Questo permanente esercizio di aggiustamento di visioni individuali e collettive, sociali e politiche, emotive e razionali, mostra come nella democrazia non vi sia nulla di meccanico o automatico; essa è un processo permanente che nascere di nuovo ad ogni generazione ed è alimentato dall’educazione.
Quella scolastica certamente – la scuola pubblica aperta a tutti – ma anche quella che avviene senza premeditazione quando interagiamo con gli altri nello spazio pubblico. E giungiamo così al bene più immateriale di tutti, quello che è difficile da misurare con l’indice Gini, anche se veicolo fondamentale per soppesare gli effetti politici che quell’indice aiuta a misurare.
Parliamo evidentemente del sentimento di rispetto dei cittadini gli uni verso gli altri, che si manifesta, per esempio, nel considerare le persone per quel che fanno, non quel che sono (qui si annida la discriminazione e l’intolleranza); nel praticare un linguaggio che aiuta a promuovere relazioni di rispetto.
Ora, le disuguaglianze economiche, di cultura e di potere indeboliscono questo sentimento democratico. E poi, sedimentano col tempo un senso di superiorità da parte di alcuni, e perfino di disprezzo sociale che allontana i cittadini tra loro, portandoli a vivere in quartieri segregati, a cercare scuole e luoghi di fruizione dell’arte e della cultura che siano esclusivi.
Dal popolo alla plebe
La trasformazione del popolo in plebe - questo processo identificativo che soppesa uomini e donne per collocazione cetuale, abiti linquistici e altri segni sociali distintivi - è l’esito negativo della diseguaglianza economica che si stabilizza nel tempo. Incide sulla dignità del lavoro e facilita la crescita del senso di superiorità e di privilegio. Le picconate ai diritti sociali e ai salari decenti, ovvero l’erosione delle condizioni sulle quali è nata la democrazia nel novecento – fare dei lavoratori cittadini – ha avuto un risvolto nella boria cetuale che ritorna.

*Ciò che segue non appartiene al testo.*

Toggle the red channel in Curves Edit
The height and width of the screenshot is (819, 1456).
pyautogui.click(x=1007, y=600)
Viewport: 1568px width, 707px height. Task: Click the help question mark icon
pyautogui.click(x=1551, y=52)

Nella Scienza Nuova, Giambattista Vico descrisse il padre della democrazia ateniese come il capo popolo dei plebei. Solone comprese che per abbattere il governo aristocratico erano necessarie due cose: liberare i poveri dai debiti che erano costati loro la libertà rendendoli servi dei loro creditori; creare negli cittadini ordinari un senso di orgoglio di sè stessi come uguali.
Nei versi poetici che gli ateniesi avrebbero dovuto memorizzare, quello che Vico definì il «saggio dalla saggezza volgare» diceva che per mantenere il potere, gli aristocratici facevano credere di essere di una pasta superiore.

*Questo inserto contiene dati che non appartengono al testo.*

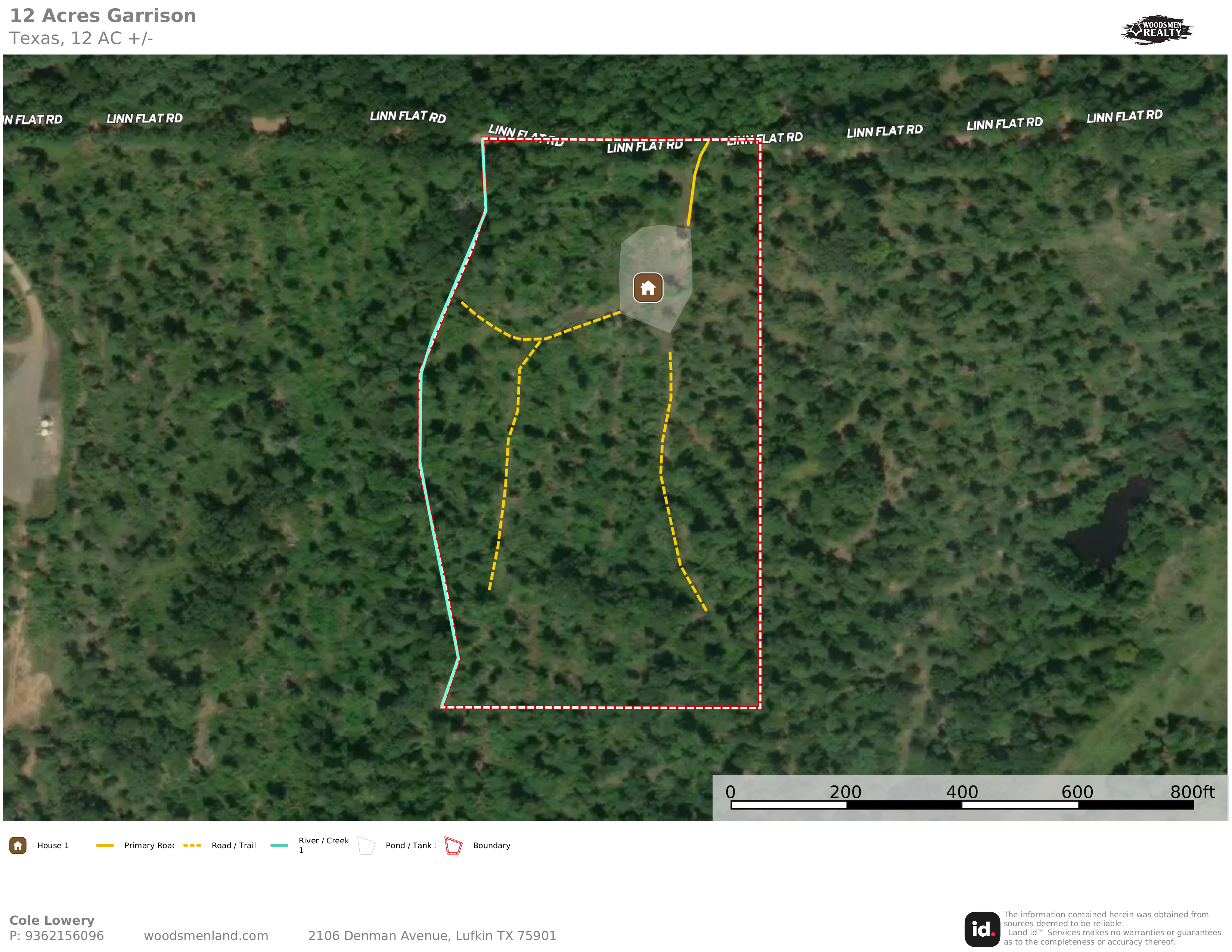This screenshot has height=952, width=1232.
Task: Click the Pond / Tank legend icon
Action: coord(367,845)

L’acquiescenza seguiva la credenza che l’obbedienza fosse un atto dovuto ai migliori. Solone dichiarò che i comuni cittadini erano esattamente fatti della stessa pasta e natura dei migliori, e che quindi dovevano godere di eguale potere e libertà.
Più di duemila anni dopo Walt Withman cantò gli eguali consegnando un messaggio insuperato del valore quasi eroico del sentimento dell’eguaglianza: «In ogni persona ritrovo me stesso, e il bene e il male che dico di me lo dico anche di loro».
Il senso di uguale dignità ha la forza di guidare le istituzioni come una «passione» che, scriveva Alexis de Tocqueville, per quanto fastidiosa possa sembrare a chi non la ama e non la vuole, ispira nei cittadini comuni una «immaginazione» che alimenta in loro il senso di dignità, facendo sì che nessuno abbassi gli occhi in segno di deferenza, che nessuno si senta sminuito dalla competenza che non ha e di cui ha bisogno e si serve, ma alla quale non si genuflette.